Table of Contents

Version 1.53.2

GPU rendering and SVG canvas support (pre-release) · Preview only · NuGet · GitHub Release

Highlights

A pre-release introducing two major capabilities: hardware-accelerated GPU rendering via OpenGL and SVG output via SKSvgCanvas. This release includes all changes from v1.53.1.2 and adds the ability to assemble a GRGlInterface from any GL library. Both GPU and SVG features were in beta and subject to API changes.

Breaking Changes

None in this release.

New Features

GPU & Rendering

  • OpenGL support — Hardware-accelerated rendering via OpenGL on all platforms except UWP (which was planned for DirectX/ANGLE support). (#138)

  • GRGlInterface.AssembleGlInterface / AssembleGlesInterface — Assemble a GL interface from any GL library by providing a function pointer lookup callback:

    var openGLES = ObjCRuntime.Dlfcn.dlopen(
        "/System/Library/Frameworks/OpenGLES.framework/OpenGLES", 0);
    var glInterface = GRGlInterface.AssembleGlesInterface((ctx, name) => {
        return ObjCRuntime.Dlfcn.dlsym(openGLES, name);
    });
    

SVG

  • SKSvgCanvas — Create a canvas that writes SVG output to an XML stream. Partial SVG feature coverage — not all Skia drawing operations are supported in SVG output. (#107)

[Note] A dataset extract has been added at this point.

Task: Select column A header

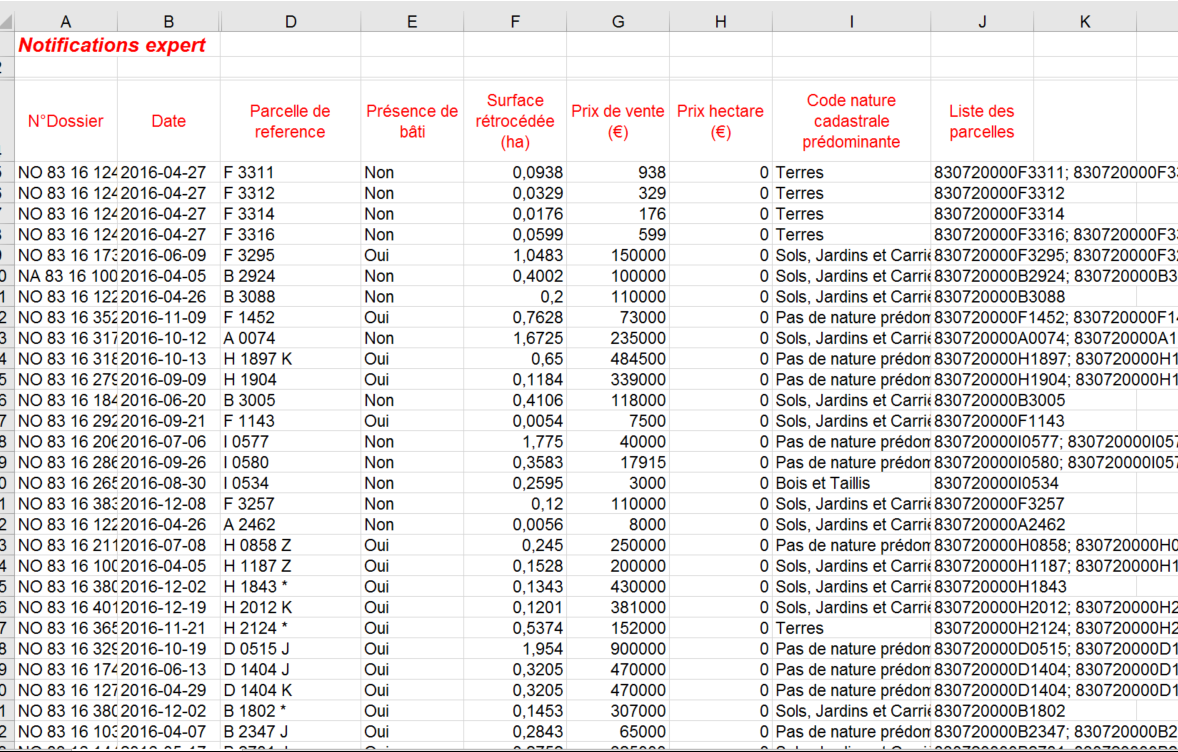Action: click(66, 22)
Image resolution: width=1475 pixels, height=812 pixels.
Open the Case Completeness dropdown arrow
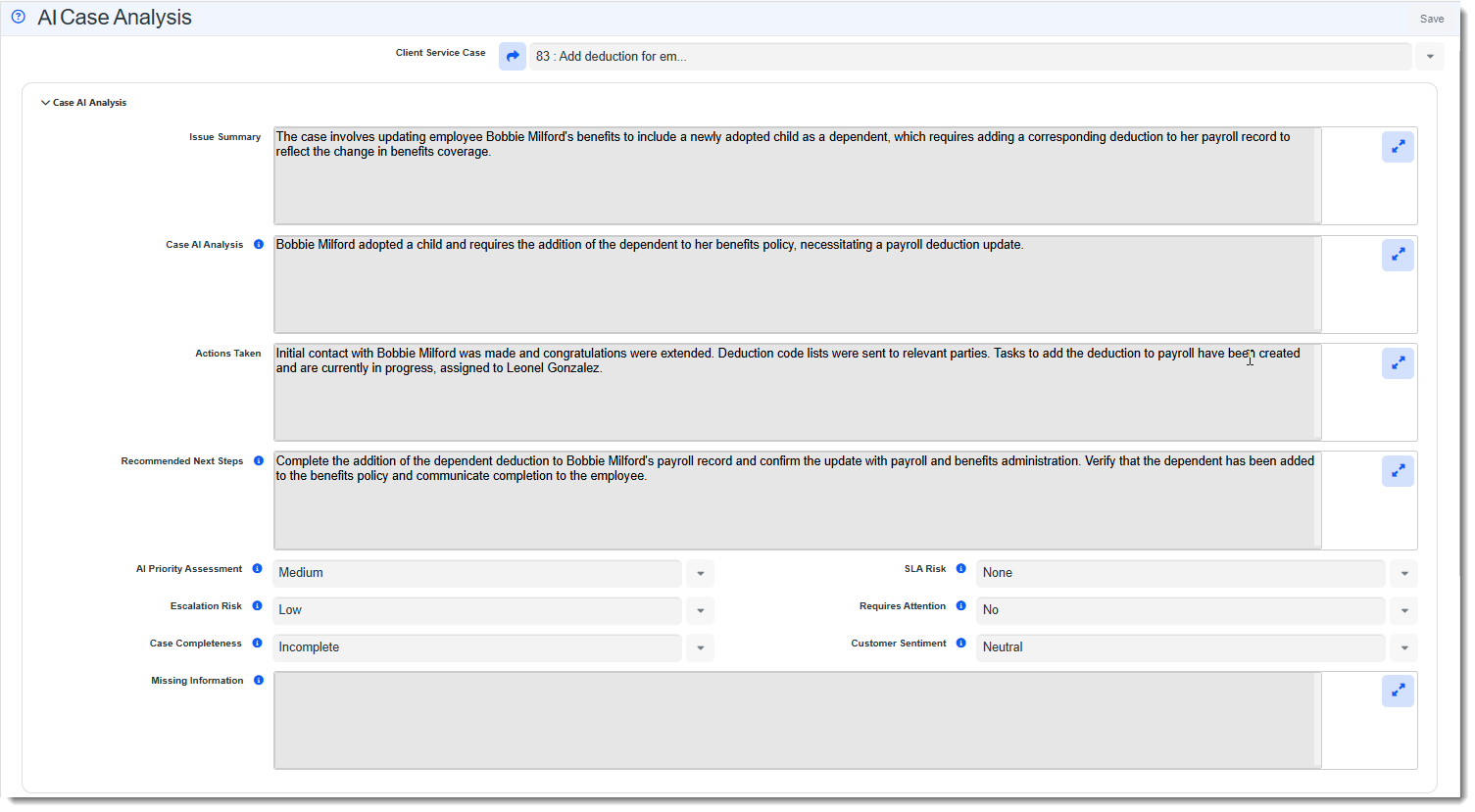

    using (var writer = new SKXmlStreamWriter(skStream))
    using (var canvas = SKSvgCanvas.Create(bounds, writer))
    {
        // draw as normal — canvas is just an SKCanvas
    }
    

GPU Beta 2 (August 24, 2016)

Added GRGlInterface.AssembleGlInterface and AssembleGlesInterface for assembling a GL interface from any GL library.

NuGet


SVG Beta 1 (August 25, 2016)

Added SKSvgCanvas for creating a canvas that writes SVG output to an XML stream.

NuGet


GPU Beta 1 (August 19, 2016)

Initial OpenGL support across all platforms (except UWP).